What the Rules Do Not Include
Labor information: Perhaps the most notable exclusion is the requirement to provide detailed classification of the five largest categories of employees with geographic information and safety information on employees and drafts of transaction-related documents. This would have resulted in significant burden.
Drafts of Transaction-Related Documents: Another proposal that raised significant concern was the proposal that filers provide drafts of transaction-related documents. This, fortunately, has not been included in the Final Rules. Of course, the FTC and Department of Justice staff can request these documents voluntarily during an initial waiting period and such documents will be responsive to a Second Request.

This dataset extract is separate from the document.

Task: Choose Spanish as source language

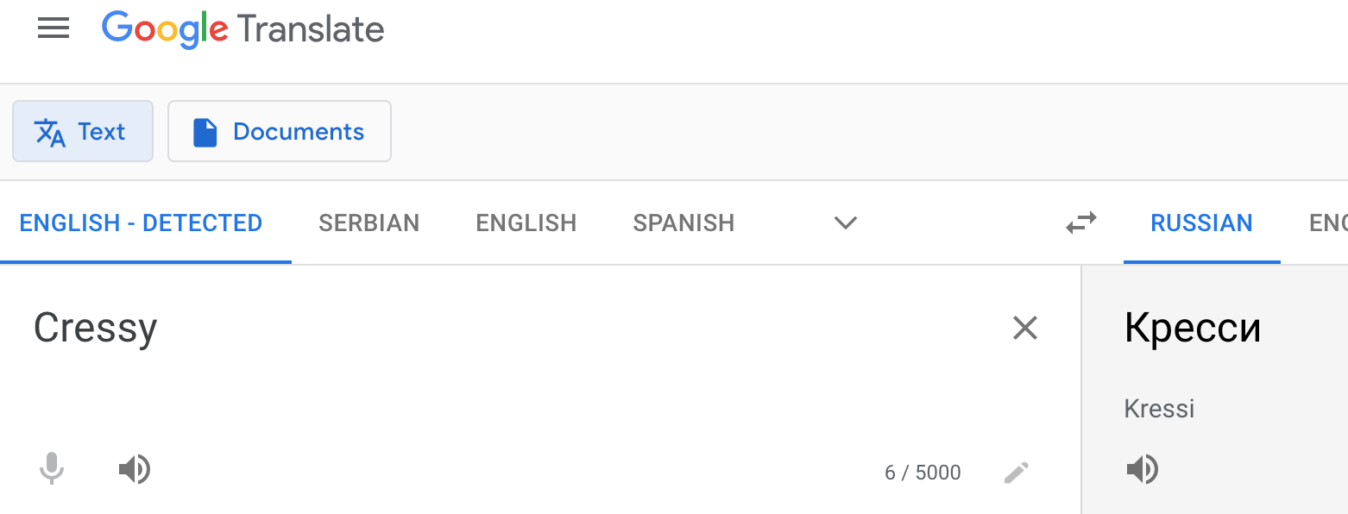Action: tap(683, 223)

Miscellaneous: Other proposals that were rejected include a discussion of the deal, timeline, certain interest holders who insert influence, organizational charts of authors and recipients of submitted documents, and additional documents related to financial projections concerning synergies and efficiencies, among others.
Takeaways
The Final Rules reflect considerable compromise. The drafts cut back on information relating to issues the Democratic Commissioners have focused on, most notably labor issues. In her statement,2 Commissioner Holyoak takes pains to note her skepticism about some of the Commission's focus. She noted that requesting labor information was "a solution in search of a nonexistent problem," pointing to the lack of any standalone labor challenge to a transaction. She also noted that requiring certain information (e.g., on non-reportable transactions) should not be viewed as a license to analyze all non-reportable transactions or other allegedly problematic conduct divorced from the filed-for transaction. Of course, nothing prevents the Commission from using information in these filings to launch new investigations into past transactions or conduct as they have done for decades.

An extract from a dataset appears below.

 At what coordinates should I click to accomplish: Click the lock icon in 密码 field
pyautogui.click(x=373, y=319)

However, despite the exclusion of some of the more burdensome information that would have been difficult to pull together for every deal, companies should begin thinking ahead about how to pull together the information they will need for filings. It will be important, for instance, for companies to determine, at the outset of a transaction, the one individual who will serve as the supervisory deal lead so that individual's documents can be identified and collected when the time comes. It will also be important to understand in advance the universe of relationships between the merging parties so that a description of any overlaps, identification of agreements between them, and the like can be quickly gathered. Finally, deal agreements often require HSR filings to be made within 10 days; that period of time may be aggressive when parties are first starting to put together forms under the Final Rules.
Footnotes
1 Concurring Statement of Commissioner Andrew N. Ferguson In the Matter of Amendments to the Premerger Notification and Report Form and Instructions, and the Hart-Scott-Rodino Rule 16 C.F.R. Parts 801 and 803, (October 10, 2024); Statement of Commissioner Melissa Holyoak Regarding Final Premerger Notification Form and the Hart-Scott-Rodino Rules (October 10, 2024).